The brief and pointless bombardment of Belgrade on 29 July was the first and only war-like activity against Serbia for the next 10 days.  Berchtold must have had a hand in its occurrence, because when he was summoned before Kaiser Franz Josef and asked why his flotilla had bombarded Belgrade, Berchtold flatly lied and said it was a response to a Serbian attack.  It was as sad as when the Young Turks lied to the Sultan Mohammed after the Turkish navy bombarded Russian ports in October, telling him it was only done after the Russians had treacherously attacked Turkey.  The old Sultan died believing he had been wronged by the Russians, and no doubt Kaiser Franz Josef had no reason not to believe his long-serving Foreign Minister's claims either.

This was the sum of Berchtold's work:  He was a servant who thought he knew better than his master.  Berchtold considered his position to be the only one suitable to preserve the Empire, and he could not risk this position by trying to explain it to his Kaiser or to the Germans, both of whom were genuinely afraid of a World War.  In a letter to Kaiser Wilhelm, Kaiser Franz Josef described Berchtold's report of an initial Serbian attack as justification for military action (the blowing of the Danube bridge was proof enough of Serbian guile) and nothing more was ever heard of the incident.  The movement of millions of soldiers on the continent shifted attention away from Berchtold's petty fabrications.  Things had expanded far away from the Ballplatz.

Berchtold resigned from the post of Foreign Minister in January 1915, and was replaced by
Graf Istvan Burian.
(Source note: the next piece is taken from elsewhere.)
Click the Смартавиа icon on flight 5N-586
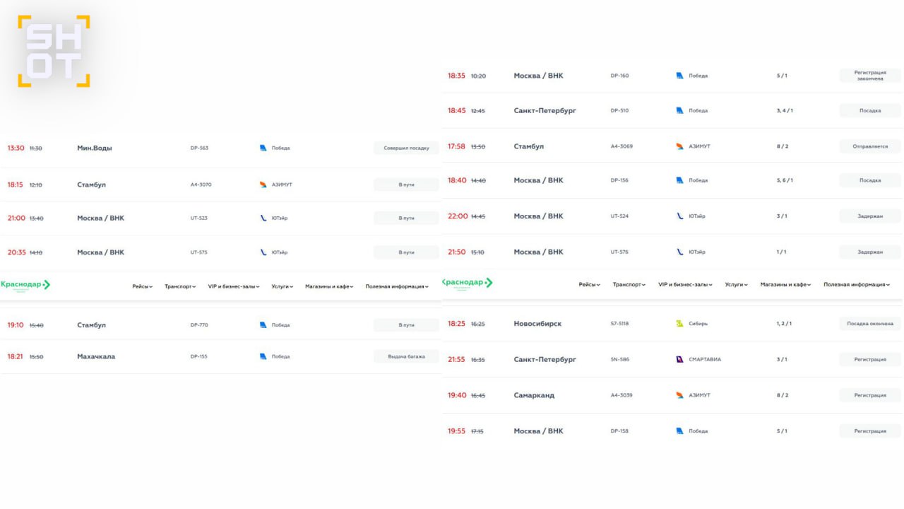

Berchtold then became lord high chamberlain to the Archduke Karl, who was the heir to the Imperial crowns.  Following Karl's ascension to the throne in late November 1916, Berchtold went into a secluded retirement.  Leopold Graf Berchtold died on 21 November 1942 at Peresznye near Sopron, Hungary.

The Glamour of War?
Anton Graf Berchtold, a brother of Leopold, was given command of the XIII. Mountain Brigade, which was attached to the 58. inf. div., in the XVI. Corps of Feldzeugmeister
Wenzel von Wurm.

GWS, 10/01 [rev. 9/03]
A Noble Pedigree
Arms of an old and noble pedigree:  The part Czech, part Hungarian, part German, and part French Leopold Graf Berchtold von und zu Ungarschütz, Frättling, und Püllütz let others worry about nationalism.  As far as he was concerned, the best pedigree was a mixed one, albeit aristocratic; that way, there could be no favouring one nationality over another.